SOURCE EXTRACT:
————
Python/PyWavelet implementation of Shannon Entropy optimized WaveletPacket Tiling

Question

I need to run a Shannon (or any such metric) Entropy minimization for a wavelet packet tree, but I'm having problems sussing out the algorithm. Sometimes this is referred to as optimizing the tiles in frequency-space. I can follow solve the problem for a scale, but I can't find a way of resolving overlap conflicts with the subsequent scales. Should the gaps in the resultant scalogram simply be padded with the result from the first resolved layer?

I've tried using PyWavelet's pywt.WaveletPacket, and scouring google for someone that has addressed this problem, but I can't seem to find a Python based answer. The closest I got was Matlab's besttree function in the Wavelet Toolbox, but I don't have a license to that toobox so I can't simply MCC-it and run in python.

import pywt
wave='db4'
wp=pywt.WaveletPacket(data,wave)
levels=pywt.dwt_max_level(len(data),pywt.Wavelet(wave))+1

At that point, I don't know if it's better to proceed along a node and trace back up to its parents, or trace along a given level.

I've been using Addison's "Illustrated Wavelet Transform Handbook" for technical reference. I'm trying to replicate the procedure shown in Figure 3.41 on page 170, or similar to the following link: https://www.researchgate.net/figure/TF-tiling-comparison-between-a-a-DWT-and-b-a-sample-WP-decomposition_fig1_4128902

Answer 1

This seems to work, but it's quite slow for a large data set.
Also, I'm not entirely sure building upwards using natural order is the correct, but it does seem to agree with scipy.signal.spectrogram (i.e. STFFT).

Additionally, trying to return the leaf nodes after pruning specifying 'freq' in the command repopulates the tree.

The function below is intended to return a scalogram in time-frequnecy space similar to scipy.signal.spectrogram (i.e. image-like array).

"freq" is used to set the y-axis range for the image.

tile is somewhat of a book-keeping measure to see how many data points are used relative to a STFFT

def Shannon(data):
    if len(data)==1:
        S=data
    else:
        E=data**2/len(data)
        P=E/sum(E)
        S=-sum(P*np.log(P))
    return S
def wpscalogram(Data,rate=5e4,thresh=1.,wave='db4',**_):
    wp=pywt.WaveletPacket(Data,wave)
    wp.get_leaf_nodes(decompose=True)
————
GIVEN MATERIAL:
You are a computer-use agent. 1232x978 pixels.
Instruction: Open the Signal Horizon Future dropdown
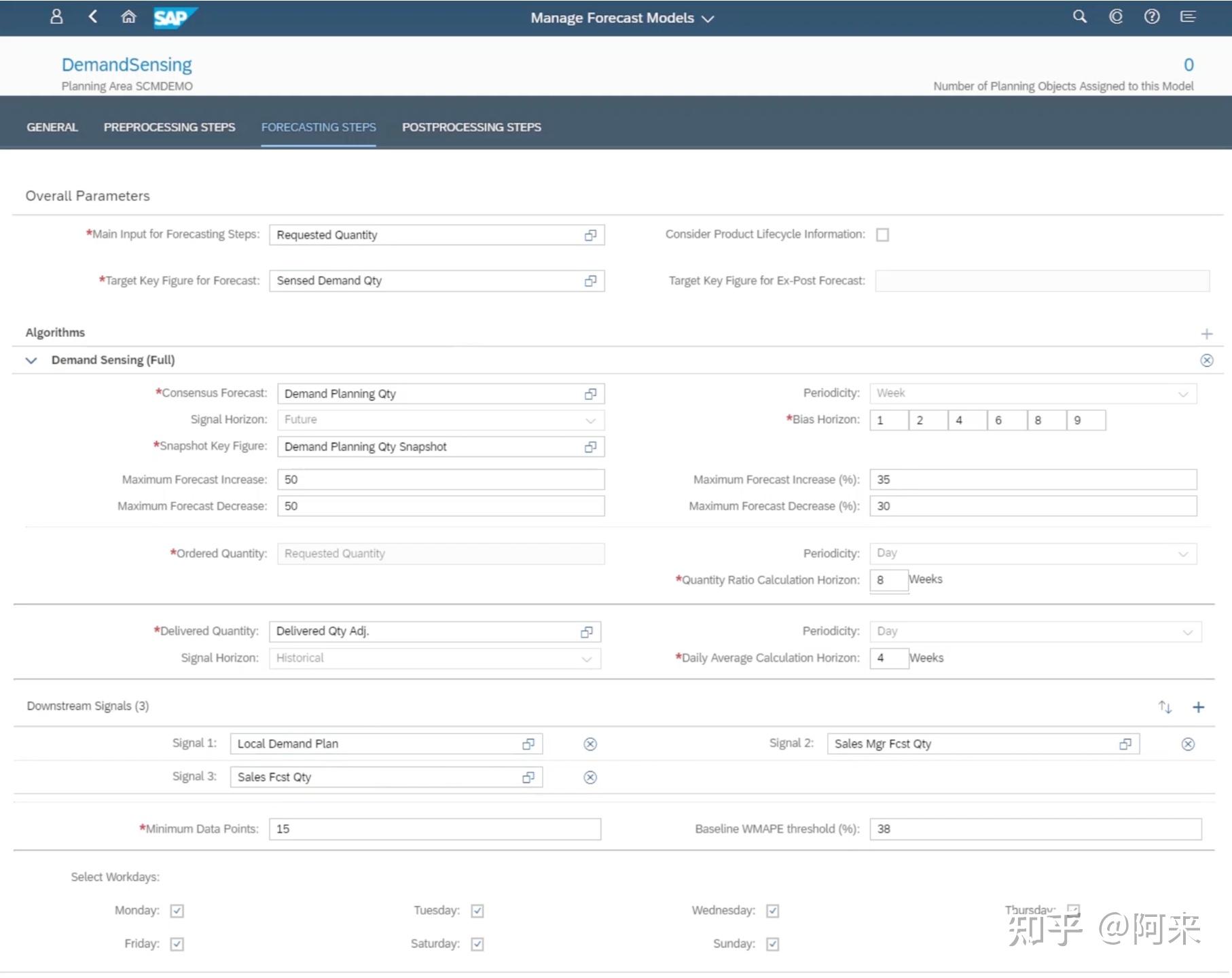[x=590, y=420]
————
EXERCISE DESCRIPTION: Reproduce the part of the wavelet packet entropy thread starting with "I've been using" and going on through "large data set.".

SOLUTION:
I've been using Addison's "Illustrated Wavelet Transform Handbook" for technical reference. I'm trying to replicate the procedure shown in Figure 3.41 on page 170, or similar to the following link: https://www.researchgate.net/figure/TF-tiling-comparison-between-a-a-DWT-and-b-a-sample-WP-decomposition_fig1_4128902

Answer 1

This seems to work, but it's quite slow for a large data set.